Extracted entries:
=== Section Start ===
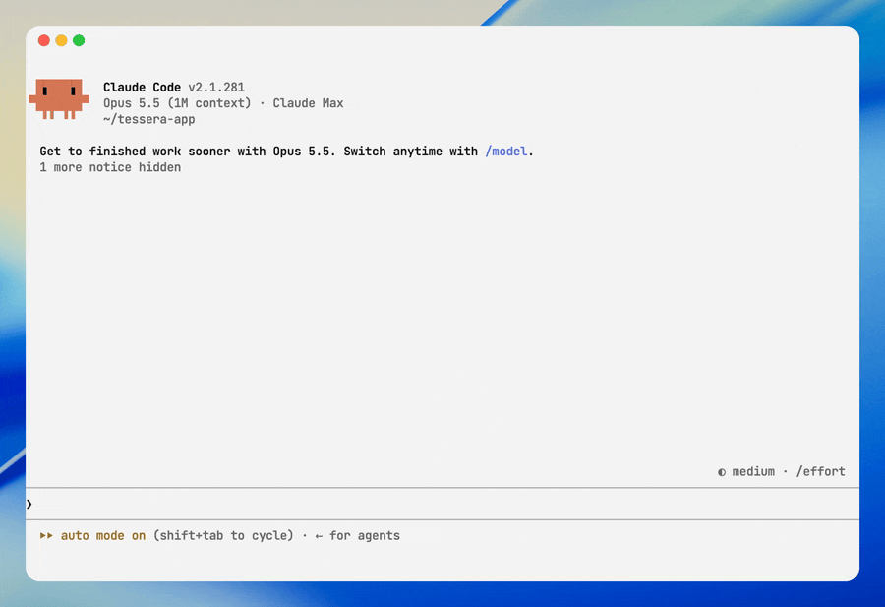Click the for agents hint text
The image size is (885, 607).
(365, 536)
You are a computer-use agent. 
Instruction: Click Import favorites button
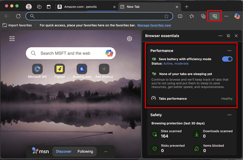coord(17,25)
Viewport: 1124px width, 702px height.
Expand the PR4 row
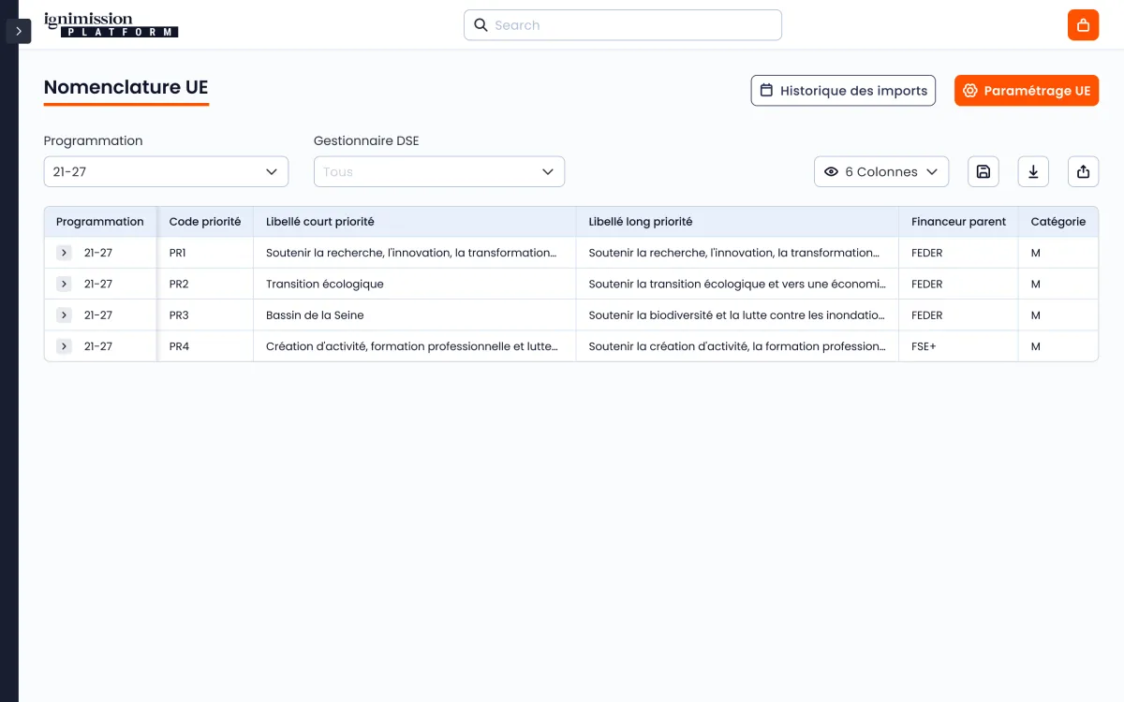pyautogui.click(x=64, y=346)
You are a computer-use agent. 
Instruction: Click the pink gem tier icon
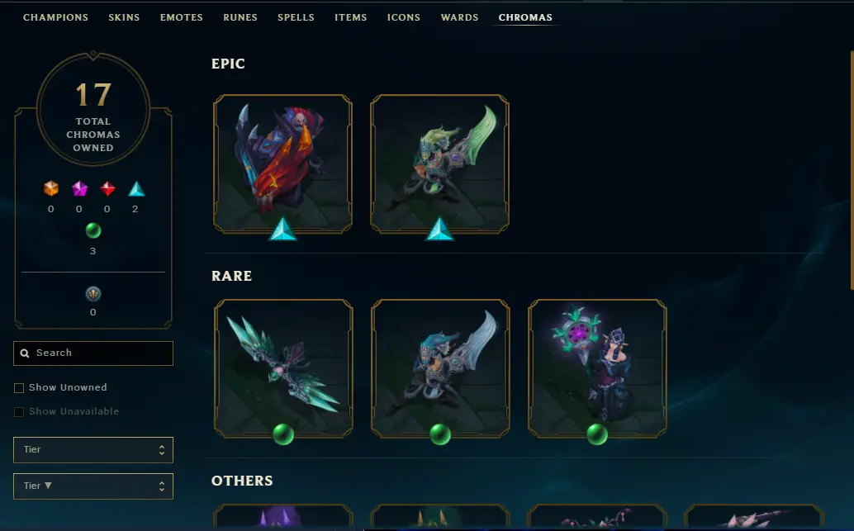(79, 188)
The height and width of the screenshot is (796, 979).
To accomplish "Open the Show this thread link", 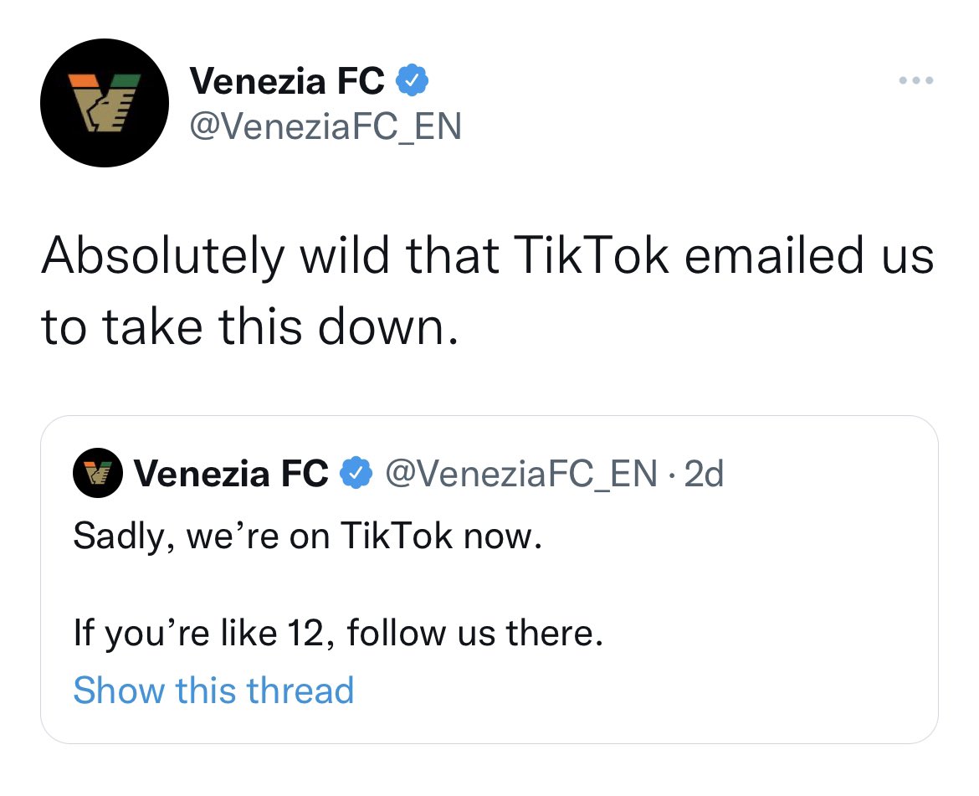I will click(213, 690).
=== Section End ===
Work request: Above are records; write out the lines from the one with "Instruction: Click Import favorites button" down to the one with "The height and", exactly, leaving the pictures out.

Answer section:
Instruction: Click Import favorites button
coord(17,25)
Viewport: 1124px width, 702px height.
Expand the PR4 row
pyautogui.click(x=64, y=346)
You are a computer-use agent. 
Instruction: Click the pink gem tier icon
(79, 188)
The height and width of the screenshot is (796, 979).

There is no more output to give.